Software developers can utilize customer feedback to expand and improve their business just like any other industry professional. The problem is that technical jargon often creates a barrier of misunderstanding. Customers may know what they want in their software or have great ideas, but they often struggle to communicate this to developers. This is where a customer survey can help. Customer surveys help developers gather user opinions by breaking down a software project into dimensions of quality presented by Schwalbe in Information Technology and Project Management and then using those categories to develop questions to present to your customers. These questions will vastly improve your company’s ability meet your customers’ needs and expectations.
Functionality
Functionality is the ability of your software to perform an objective desired by your customers. Every type of software has mandatory functionality features like menus, but all of these features should come together to help your customers achieve an end goal. Software being developed for B2B companies, for example, will help these companies meet and exceed ROI goals, build on strengths and opportunities, and face threats and weaknesses to their business head on. Functionality should answer how your software accomplishes these crucial goals for your customers.
- Possible Questions For Customers Include:
- What do you hope to achieve with this software?
- Do you find that any settings in the software challenge or hinder your ability to reach this goal?
- What added settings/features would make your job easier?
Performance
The performance aspect of software quality takes functionality a step further. It assumes that your software and its features can accomplish various objectives for your customers, but performance measures how well your software is able to do this. It takes into account how well your software handles various factors of your customers’ business, such as your customers’ operating systems, hardware, load times, and the sheer volume of data, users, and transactions they need to successfully run their business.
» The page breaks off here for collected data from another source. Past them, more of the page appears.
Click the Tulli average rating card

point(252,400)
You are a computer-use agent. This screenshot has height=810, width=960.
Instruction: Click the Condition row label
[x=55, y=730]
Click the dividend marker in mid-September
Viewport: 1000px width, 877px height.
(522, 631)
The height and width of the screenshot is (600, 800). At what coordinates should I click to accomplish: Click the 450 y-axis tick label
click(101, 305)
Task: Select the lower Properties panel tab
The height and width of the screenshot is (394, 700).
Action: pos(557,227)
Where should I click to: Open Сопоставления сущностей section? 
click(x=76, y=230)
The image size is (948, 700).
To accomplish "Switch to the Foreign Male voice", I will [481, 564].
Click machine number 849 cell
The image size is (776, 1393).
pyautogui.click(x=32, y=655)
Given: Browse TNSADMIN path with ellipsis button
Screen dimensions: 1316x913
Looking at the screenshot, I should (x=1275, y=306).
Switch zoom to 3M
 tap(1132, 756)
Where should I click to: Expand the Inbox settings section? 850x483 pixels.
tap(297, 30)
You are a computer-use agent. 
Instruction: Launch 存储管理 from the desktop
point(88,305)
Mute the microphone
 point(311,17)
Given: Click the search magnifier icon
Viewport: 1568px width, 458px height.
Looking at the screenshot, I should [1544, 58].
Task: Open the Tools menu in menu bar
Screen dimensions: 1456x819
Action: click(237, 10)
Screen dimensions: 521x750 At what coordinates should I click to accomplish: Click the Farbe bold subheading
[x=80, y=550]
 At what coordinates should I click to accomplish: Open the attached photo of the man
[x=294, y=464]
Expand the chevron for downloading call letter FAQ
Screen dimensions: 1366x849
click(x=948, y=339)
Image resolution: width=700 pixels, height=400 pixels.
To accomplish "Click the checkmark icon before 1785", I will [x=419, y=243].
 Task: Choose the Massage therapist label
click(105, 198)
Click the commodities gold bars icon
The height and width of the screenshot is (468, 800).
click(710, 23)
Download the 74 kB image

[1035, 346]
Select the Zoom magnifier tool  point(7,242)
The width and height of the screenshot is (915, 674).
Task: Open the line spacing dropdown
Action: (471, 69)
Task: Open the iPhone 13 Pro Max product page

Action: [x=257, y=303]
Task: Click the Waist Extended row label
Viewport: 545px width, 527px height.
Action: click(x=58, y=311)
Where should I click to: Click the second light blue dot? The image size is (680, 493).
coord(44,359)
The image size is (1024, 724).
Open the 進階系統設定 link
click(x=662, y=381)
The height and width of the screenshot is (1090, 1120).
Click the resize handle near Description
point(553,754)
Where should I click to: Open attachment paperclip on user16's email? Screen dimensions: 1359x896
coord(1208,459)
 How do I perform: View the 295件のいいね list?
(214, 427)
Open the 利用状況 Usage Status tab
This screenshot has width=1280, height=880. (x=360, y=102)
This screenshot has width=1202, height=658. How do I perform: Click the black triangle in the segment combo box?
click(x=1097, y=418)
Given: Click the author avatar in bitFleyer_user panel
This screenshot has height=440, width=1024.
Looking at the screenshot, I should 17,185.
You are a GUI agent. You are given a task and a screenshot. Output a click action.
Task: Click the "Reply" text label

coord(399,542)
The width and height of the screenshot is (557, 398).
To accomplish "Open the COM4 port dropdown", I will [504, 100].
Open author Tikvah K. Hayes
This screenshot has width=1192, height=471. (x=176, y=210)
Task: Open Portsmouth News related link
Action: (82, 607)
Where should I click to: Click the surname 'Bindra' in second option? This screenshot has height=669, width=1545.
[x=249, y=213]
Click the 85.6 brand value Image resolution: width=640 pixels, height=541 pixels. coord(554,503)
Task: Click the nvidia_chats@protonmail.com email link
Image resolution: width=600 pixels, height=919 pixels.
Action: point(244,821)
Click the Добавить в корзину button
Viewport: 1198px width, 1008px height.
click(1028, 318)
- Possible Questions For Customers Include:
- Is our software capable of handling your company’s peak amount of users without running slower or experiencing an outage of service?
- As your company grows, can our software handle the growth in your orders/transactions/data?
- Does our software complete reports and calculations in a timely manner or does it take longer to process?
Reliability
Reliability is assuring that your software runs as it should during a typical workday for your customer. This means that the software should not experience issues or downtime when there is no added stress on the system, like a large amount of users working simultaneously. If you software cannot handle one company’s average daily amount of users, then it needs to improve its reliability. If your software experiences downtime intermittently for no reason at all, that’s also unreliable. Also make sure that each feature in your software is tested for failures in reliability. 100% reliability is impossible, but it’s important to make that number as high for your software as you can, because when your software is on an even playing field with your competitors, unreliable software can open an exit door for your customers and send them straight to the competition.
- Possible Questions For Customers Include:
- Do you experience downtime with our software on a typical workday?
- Do you notice any consistent issues with the software, maybe during a particular time of day or when using a specific feature?
- How often is our software service unavailable to you?
Maintainability
The maintainability aspect of software quality deals with how well your software is equipped for continuous improvement and to fix any issues. Here is where you set your benchmarks for how to achieve high marks in the other aspects of quality. For example, just how much data should your software be able to handle? This should take into your customers’ business model, clients, workload, and more information. Another thing to consider is how often should your software release patches so that your customers can continue to run their business with the least amount of interruption as possible? Customer support is a huge part of maintainability. Train your customer help team to be patient, informed, and quick with response times and also make it easy for your customers to reach out to them for help with chat-boxes embedded within your software.
- Possible Questions For Customers Include:
- Are you satisfied with our customer service? Why or why not?
- When would be the most ideal times for our software to release updates for your company?
- Do you feel that our software updates keep up well with the growth in technology and changing of standards within in your industry?
Software Output
The output generated by your software needs to be neat, organized, in a san serif font and large enough to be easily read. If the output of your software is a report, then that report should be organized towards the industry standards and guidelines of your customers’ business. Your software exists to make their jobs easier for them, so make sure that your software shows that your company either has experience or has taken the time to become knowledgeable in their field.
- Possible Questions For Customers Include:
- Are you able to easily read the software screens, if not, why?
- Are you able to easily interpret the data in your software reports? If not, explain the issue.
- Are you able to format reports according to the various guidelines and standards adopted by your company?
These aspects of quality only scratch the surface of how many you can use to define your software for your customers. Try to think about your software from your customers’ point of view and look at customer reviews to help your company troubleshoot and determine more dimensions of quality. Remember, any one of these dimensions could be turned into strength or weakness for your business based on your approach.